The discussion was followed by a Q & A session. Many audience members proclaimed their admiration for the author and for the playwright, and repeatedly asked how to reach youth not interested in reading or musicals. Miranda conceded he didn’t know what the answer was to that challenge, while Diaz said “Art is not a messiah. Artwork can move certain individuals but […] Society fails our young people and it is up to us to collectively deal with these failures.” When asked how it felt to receive great accolades, Miranda said “What’s great about the Tony is that it tells people afraid of hip hop and afraid of Latin people that’s its “ok” to go see the show. I mean, if you’re going to pay $110, it better be the best show of your life, right?” Diaz added “Applause means very little to me. I want to do really crazy shit, you only get better by making mistakes […] [Growing up] nothing motivated me more than being undervalued.”

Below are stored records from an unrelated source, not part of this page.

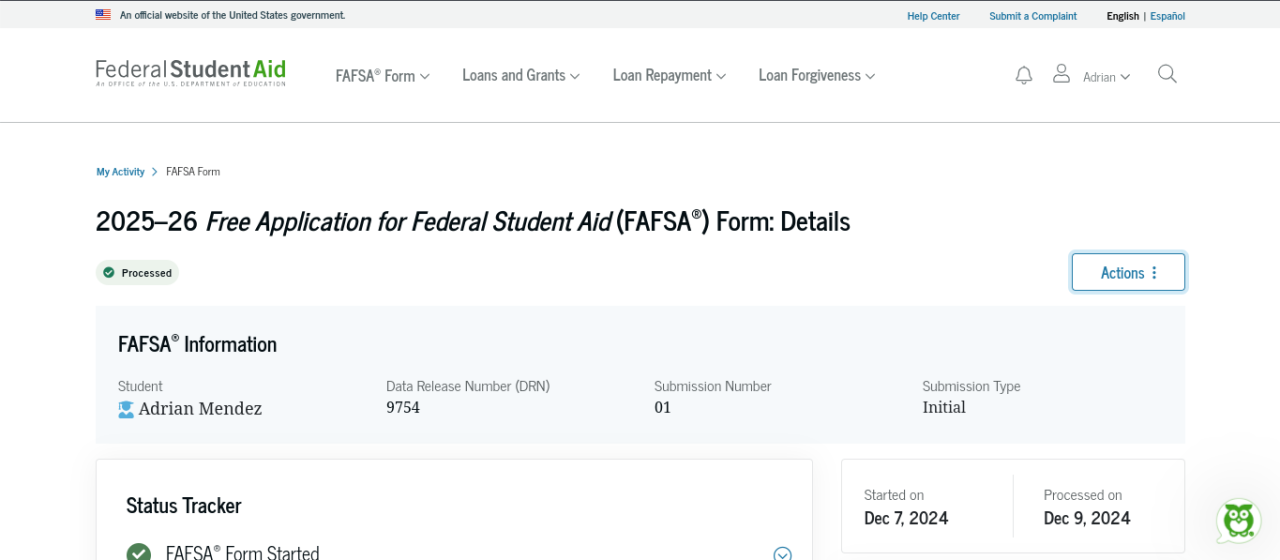The width and height of the screenshot is (1280, 560).
Task: Click the green Processed check icon
Action: [109, 272]
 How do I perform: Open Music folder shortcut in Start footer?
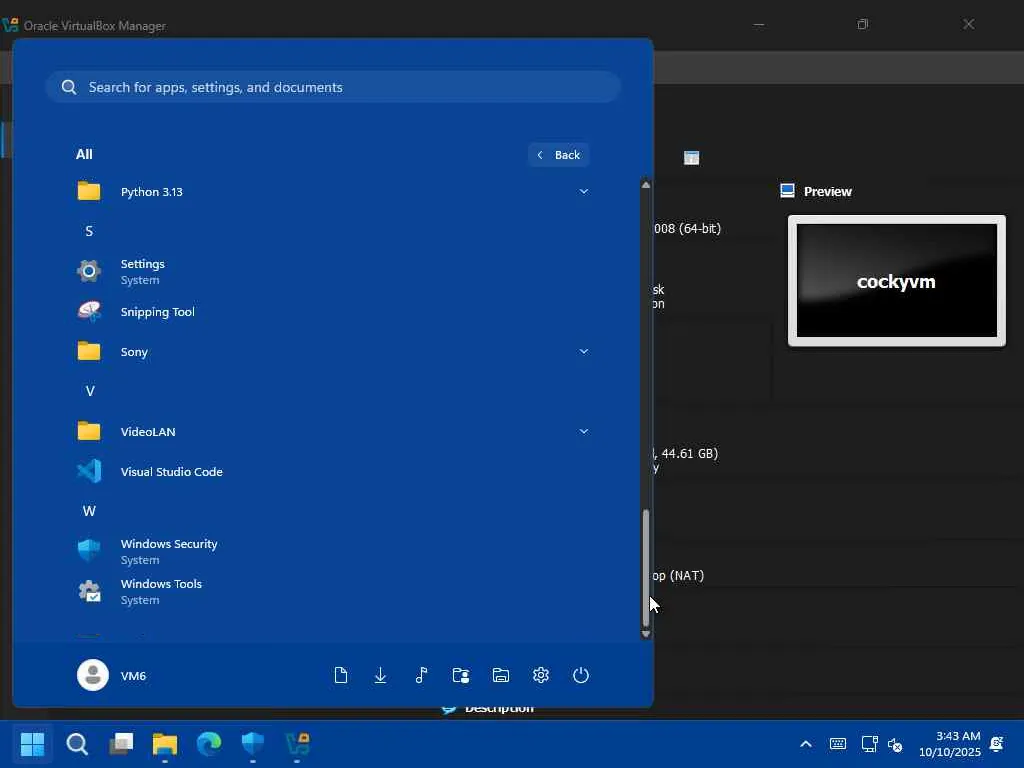tap(421, 675)
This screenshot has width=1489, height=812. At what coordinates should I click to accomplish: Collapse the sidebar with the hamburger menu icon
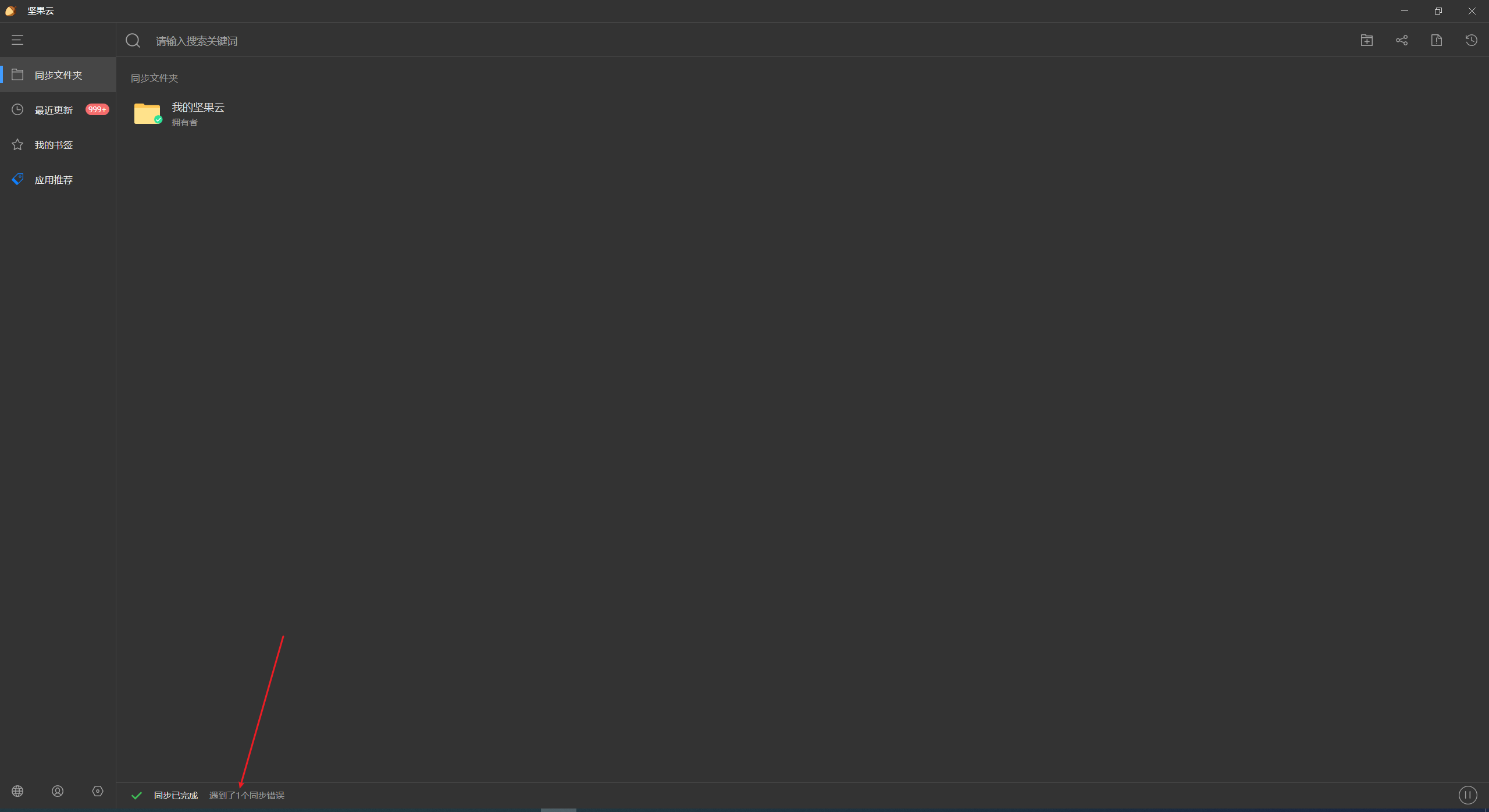point(17,40)
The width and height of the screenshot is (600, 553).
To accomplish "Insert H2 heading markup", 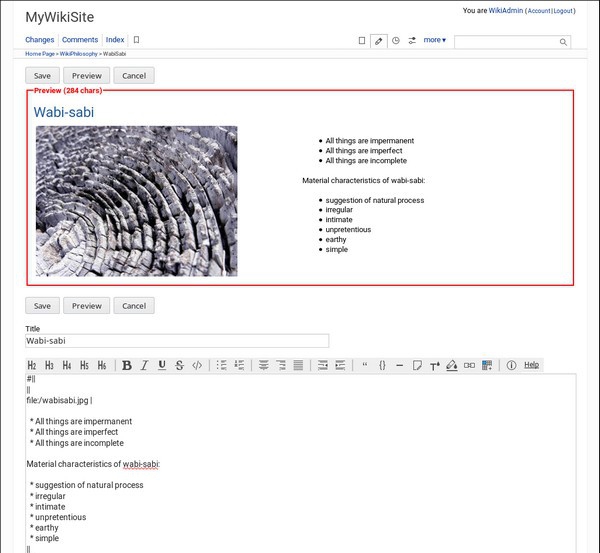I will point(32,366).
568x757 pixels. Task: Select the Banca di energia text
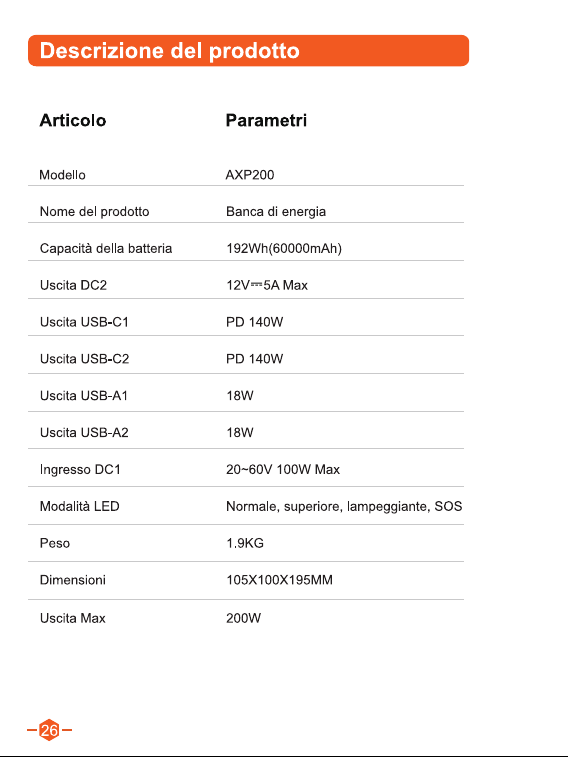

Currently, Miranda is voicing the audio book version of Diaz’s novel, and said that after his Broadway run will record a hip hop album with lyrics that brings together his love for musicals and urban music. Diaz, who said he writes extremely slow (it took him 7 years to write Wao) says that his novel was an attempt to capture Dominican history of the last 40 years and now hopes to write about the future of Dominicans. “I long for the day when every shade of my experience is covered” he said about wishing there would be thousands of Dominican authors publishing works every year, not just a few anomalies like him. “The cool thing about being from the Caribbean is that nothing we make up is going to be stranger than what actually happens back home.”

The night left an impression on the mostly artists, residents, and students in attendance. “The open dialogue made it feel like an episode of Inside the Actor’s Studio,” said Candida Condes, 21, a Hunter college student as everyone waited to get a copy of Oscar Wao and In The Heights CD signed by the stars.